Nurses in Gatineau are striking for the first time in 25 years as members of the Fédération interprofessionnelle de la santé du Québec (FIQ), a union representing 80,000 health-care workers in the province. They’re calling for better pay, work-life balance and reduced workloads, saying they have reached their limits with how the Quebec government is managing health care.
“They always expect us to do more with less and it’s just not possible anymore,” said Caroline Dufour, a nurse who volunteered on the Gatineau Hospital picket line for all four strike days last month: Nov. 8, 9, 23 and 24.
Dufour says she left her nursing job in Gatineau Hospital’s emergency department nearly three years ago due to poor working conditions but returned to support her former coworkers during the strike.
“They didn’t want to give me one day off,” said Dufour of her experience when she was still working at the hospital. “And they were forcing me to work day and night for a few days in a row.”
This was mid-pandemic, and the Quebec government had enacted a special law giving it the power to force health-care workers such as Dufour to work more. Instead of her contracted part-time schedule, she was forced to work full time.
Nearing burnout, she chose to leave Gatineau Hospital for Ottawa’s Montfort Hospital. There, she says she could care for just three or four patients at a time. In Gatineau, she and a licenced practical nurse often had to care for three times as many.
Now a PhD candidate writing a thesis about Quebec’s poor health-care conditions and lecturing at the University of Quebec’s Outaouais campus, Dufour said creating safe worker-to-patient ratios is among the most important changes that need to be made to the health-care system.
Karine D’Auteuil, president of the FIQ’s Outaouais branch, agreed. Safe ratios will reduce medical errors and patient infections, she said, and they will ease heavy workloads, preventing burnout and improving staff retention to keep nurses like Dufour in the system.
Lucie Levesque, a nurse clinician of 25 years who works at the Gatineau Centre of Expertise in Chronic Diseases, said she knows the impact of understaffing and poor conditions all too well. She, too, left Gatineau Hospital’s emergency department mid-pandemic after spending most of her career there, including 12 years as a nurse-in-charge.
Just after she left, the same pandemic law that let the government force more work on health-care workers also allowed it to move them around to different departments and facilities as it saw fit. To cover for Gatineau Hospital’s understaffed emergency department, Levesque was forced to return to work there, along with some of her new colleagues.
This move made nurses work in settings they weren’t experienced in, she said, leading to frustration, work overloads and inconsistent — if not dangerous — care for patients. And it led to more nurses quitting altogether.
Now, the Quebec government wants to make a permanent law just like the one used during the pandemic.
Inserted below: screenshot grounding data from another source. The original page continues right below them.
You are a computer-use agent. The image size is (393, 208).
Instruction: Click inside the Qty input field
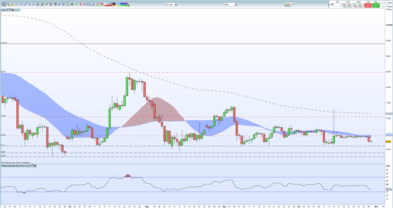point(338,5)
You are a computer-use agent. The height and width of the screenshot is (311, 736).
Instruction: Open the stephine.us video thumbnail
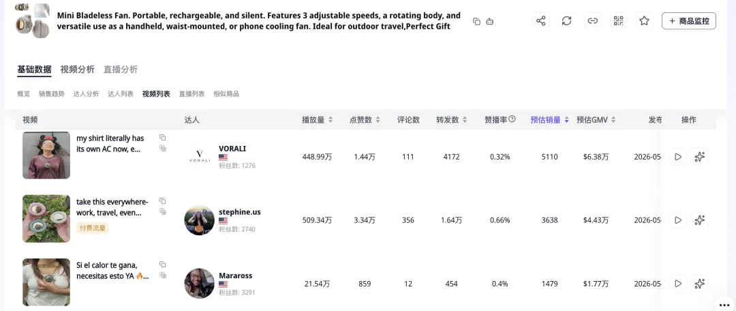coord(46,219)
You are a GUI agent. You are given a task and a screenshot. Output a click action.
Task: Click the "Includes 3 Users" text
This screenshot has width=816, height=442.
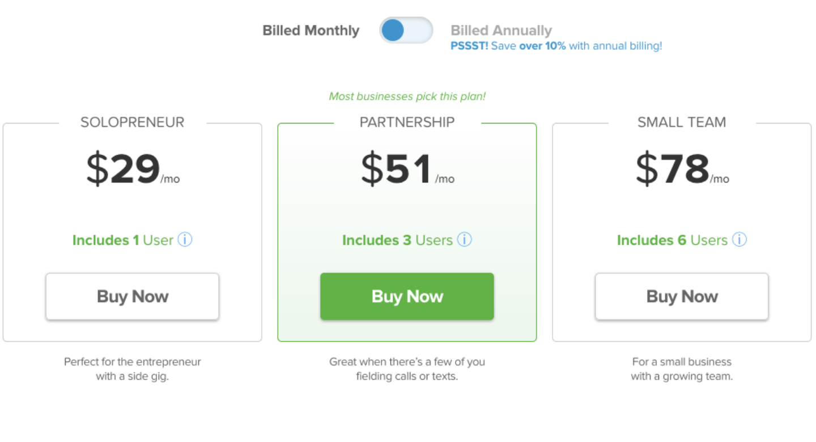tap(397, 240)
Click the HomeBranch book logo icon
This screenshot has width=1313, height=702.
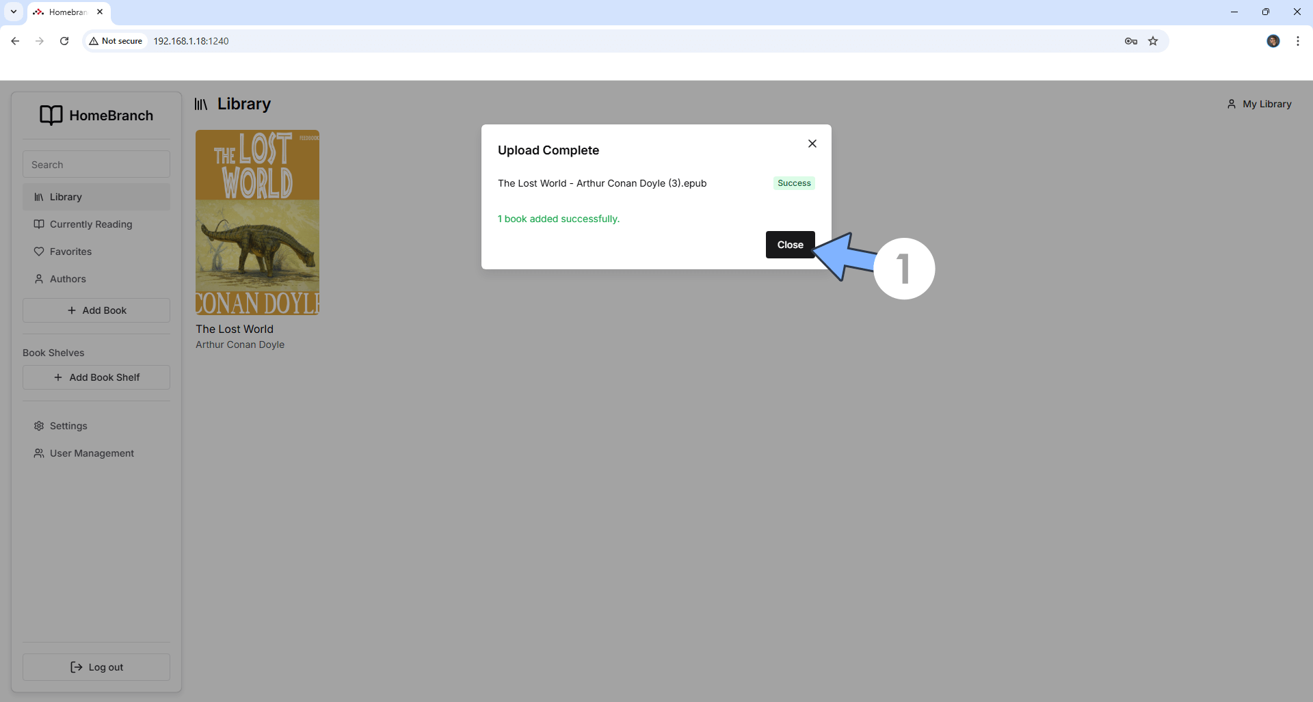[x=51, y=116]
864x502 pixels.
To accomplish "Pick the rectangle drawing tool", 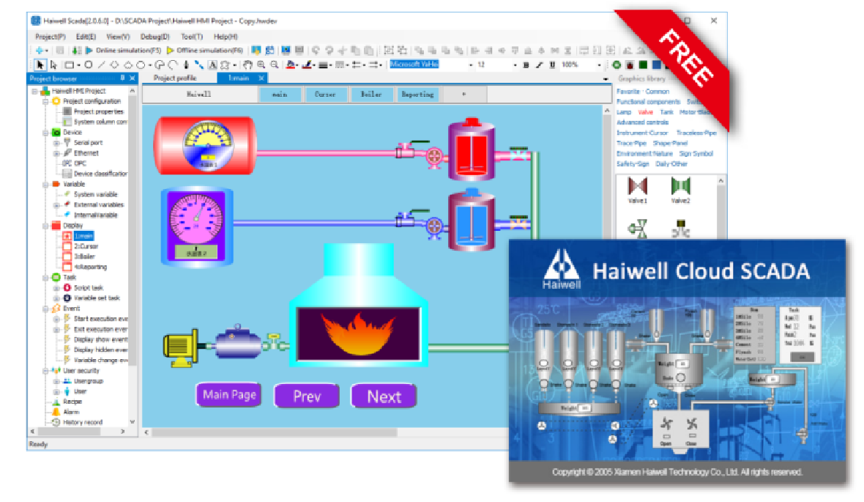I will [x=69, y=64].
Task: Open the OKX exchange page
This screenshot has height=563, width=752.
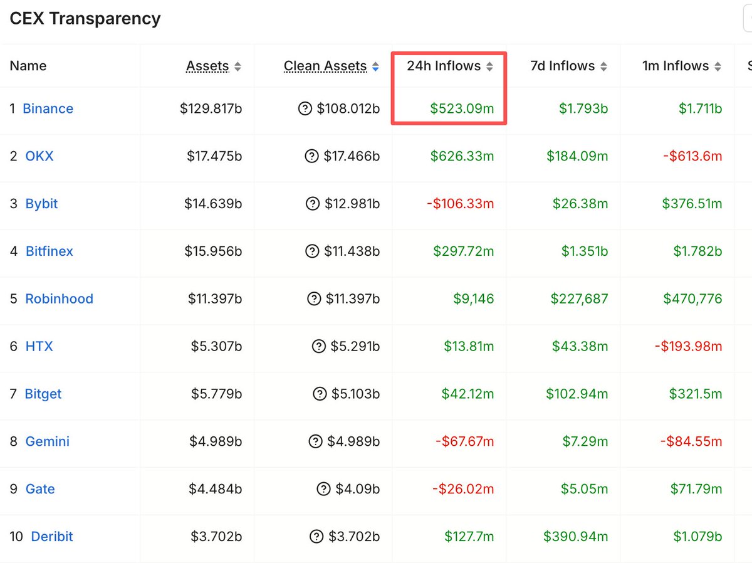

For example, it would give the government power to assign a nurse who usually works weekdays in a Gatineau community health centre to the Maniwaki emergency department on Saturday, well over an hour away in a different environment, and back to work in Gatineau on Sunday.
“Already-exhausted nurses will have to perform in places they’re not familiar with,” said Levesque. “As has happened in my department, or would in any other type of profession, more will simply leave the field.”
For nurses in Gatineau, staff retention is especially important, as the Outaouais region was found in 2022 to have the lowest number of nurses per resident in the province, at less than five nurses to care for every 1,000 people.
Keeping and attracting health-care workers to the Quebec system would be easier if they were paid fairly, said D’Auteuil. This is why FIQ members are asking for a six per cent pay raise now, and then an annual four per cent pay raise over three years, totaling 18 per cent. They also want their 3.5 per cent premium increased to six per cent that would only apply to specific workers in certain situations.
D’Auteuil said better pay would also reduce the government’s need to enforce mandatory overtime, which happens when a health-care worker finishes her shift and is forced to stay and work the next shift to cover scheduling gaps. It’s meant to be used in exceptional situations, but the FIQ says this power is abused, further harming its members’ work-life balances.
The government said in its contract offer to the FIQ that it can’t afford to give health-care workers more than a 10.3 per cent pay raise, despite Quebec’s leaders voting to give themselves a 30 per cent raise in June, a move that sparked outrage among public service workers.
A spokesperson for Quebec Treasurer Sonia LeBel told Capital Current in French the government’s pay raise was overdue and that “negotiation strategies regarding the issue of mandatory overtime … are confidential.”
Dufour, D’Auteuil and Levesque agreed it’s important now more than ever for the government to listen to health-care workers.
“The FIQ’s requests come from members who are on the floor and who experience work overload day after day,” said D’Auteuil. “We hope the government’s decisions are made with humanity.”
On Nov. 23, Quebec Premier Francois Legault said his government might be willing to pay more, but only if health-care workers give the government more power over “flexibility.” Union members say this proposal will again be met with a resounding “no” from the 80,000-strong who will be back on the picket lines Dec. 11 through 14.